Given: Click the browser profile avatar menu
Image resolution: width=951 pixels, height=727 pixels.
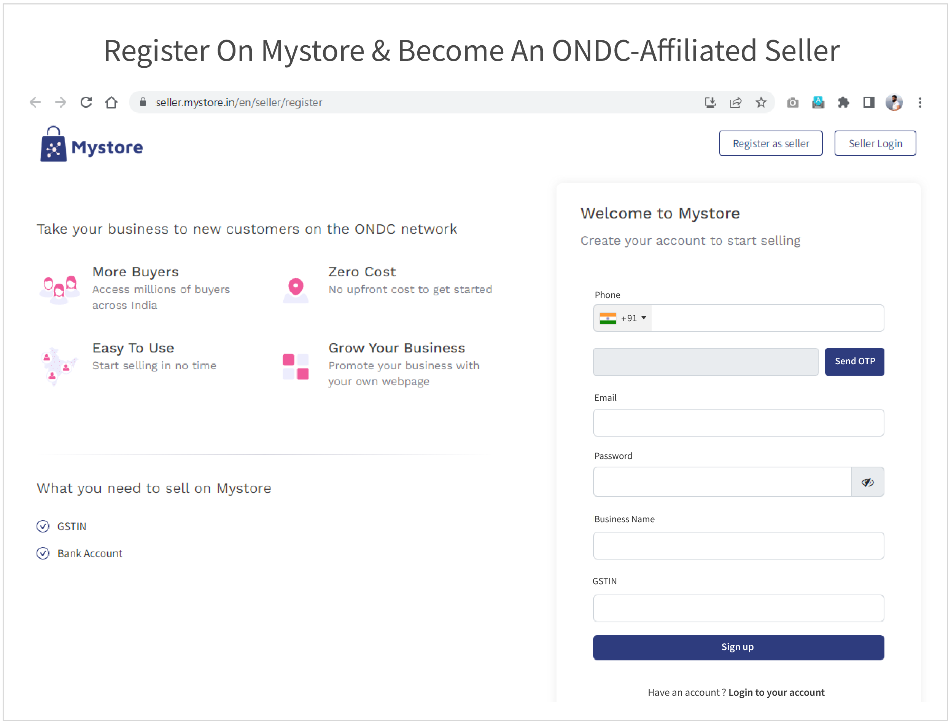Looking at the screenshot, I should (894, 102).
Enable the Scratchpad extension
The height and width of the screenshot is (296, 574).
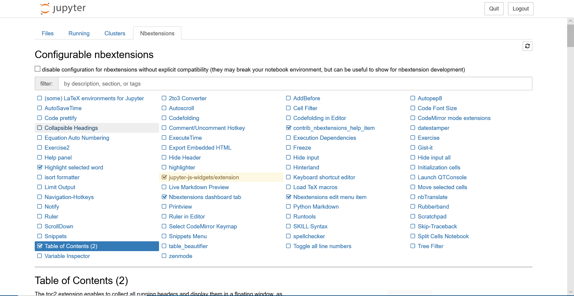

==

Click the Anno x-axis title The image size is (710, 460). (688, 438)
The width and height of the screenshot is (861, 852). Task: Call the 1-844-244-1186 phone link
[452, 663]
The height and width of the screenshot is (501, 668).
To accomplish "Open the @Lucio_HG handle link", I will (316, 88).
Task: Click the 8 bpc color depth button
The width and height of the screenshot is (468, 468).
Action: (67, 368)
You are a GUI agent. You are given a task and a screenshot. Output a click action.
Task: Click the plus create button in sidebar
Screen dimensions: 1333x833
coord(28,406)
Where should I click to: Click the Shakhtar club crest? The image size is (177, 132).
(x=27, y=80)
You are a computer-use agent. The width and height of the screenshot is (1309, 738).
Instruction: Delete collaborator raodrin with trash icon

* * *

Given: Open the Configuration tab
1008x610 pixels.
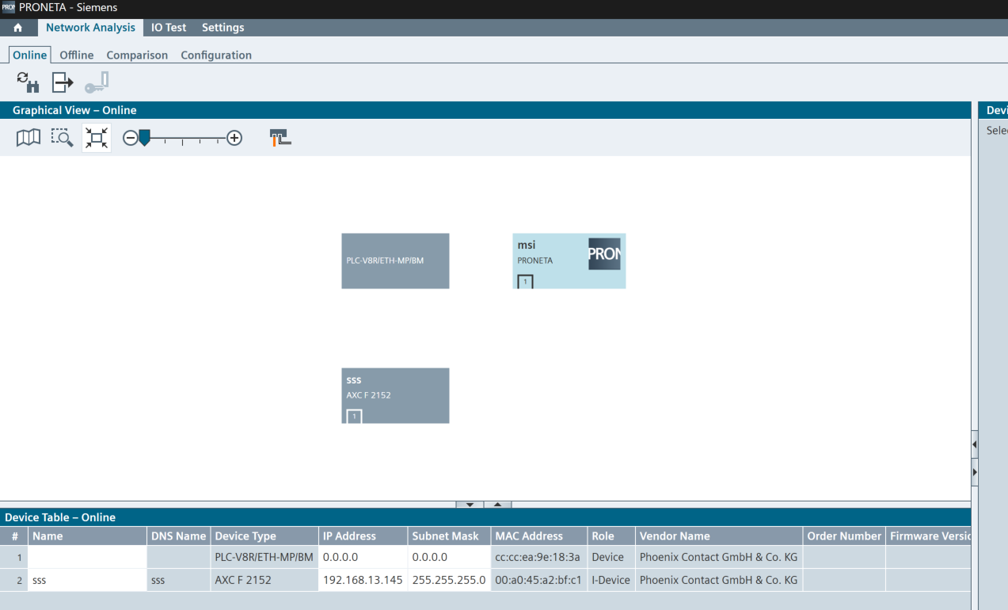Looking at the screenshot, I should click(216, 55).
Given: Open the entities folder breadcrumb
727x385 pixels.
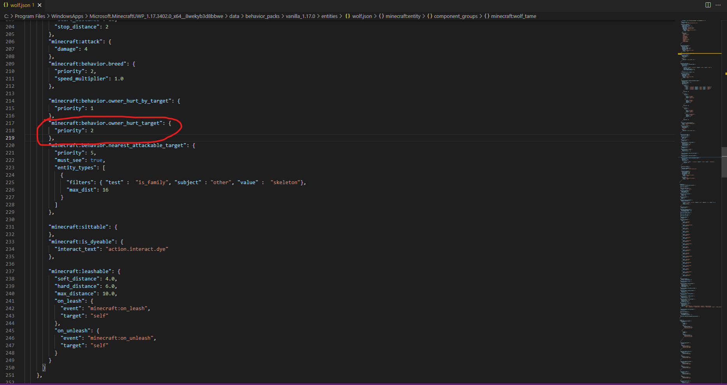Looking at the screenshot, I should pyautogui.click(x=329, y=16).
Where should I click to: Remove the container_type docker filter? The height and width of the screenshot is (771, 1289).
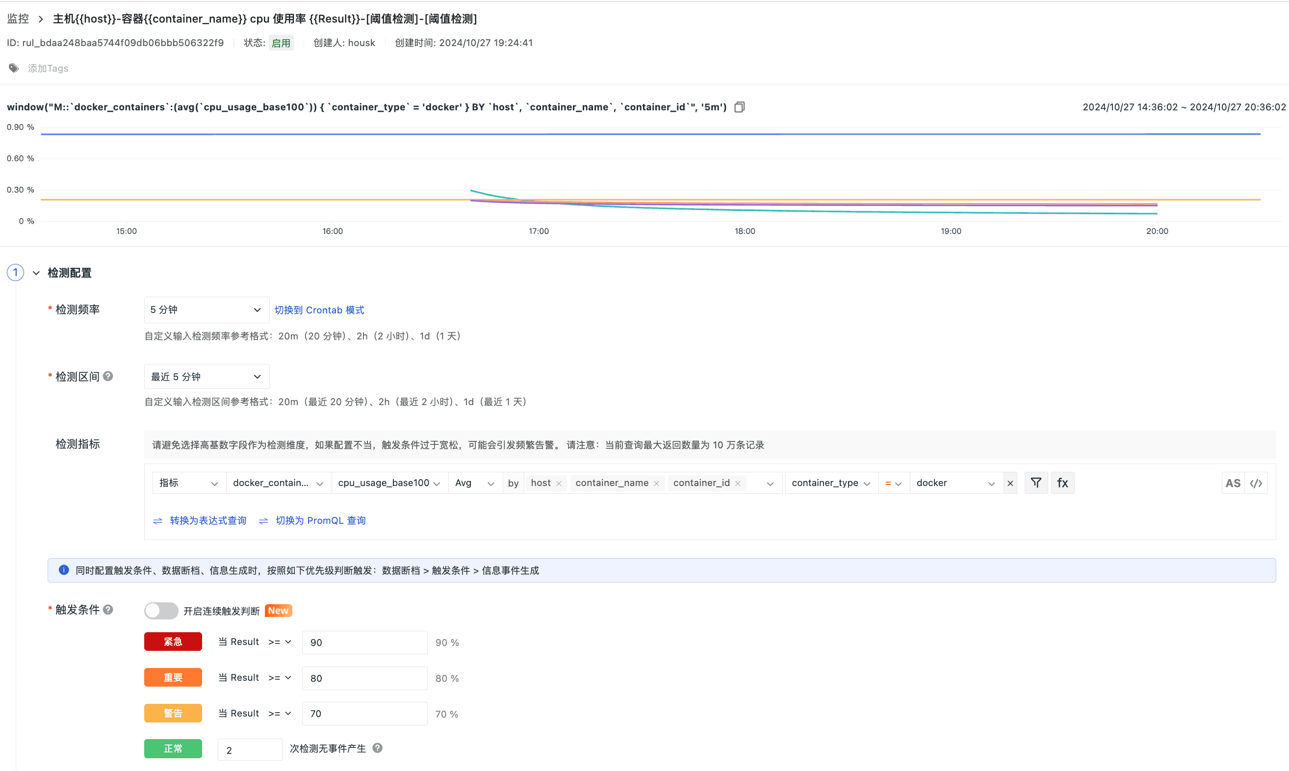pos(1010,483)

§ EXERCISE: Convert the stretch from the line containing "You are a computer-use" through the line containing "Instruction: Delete collaborator" into a Markdown table with the columns No. and Line, numbering each line and leaving out any blank lines.

§ CORRECT OUTPUT:
| No. | Line |
|---|---|
| 1 | You are a computer-use agent. The width and height of the screenshot is (1309, 738). |
| 2 | Instruction: Delete collaborator raodrin with trash icon |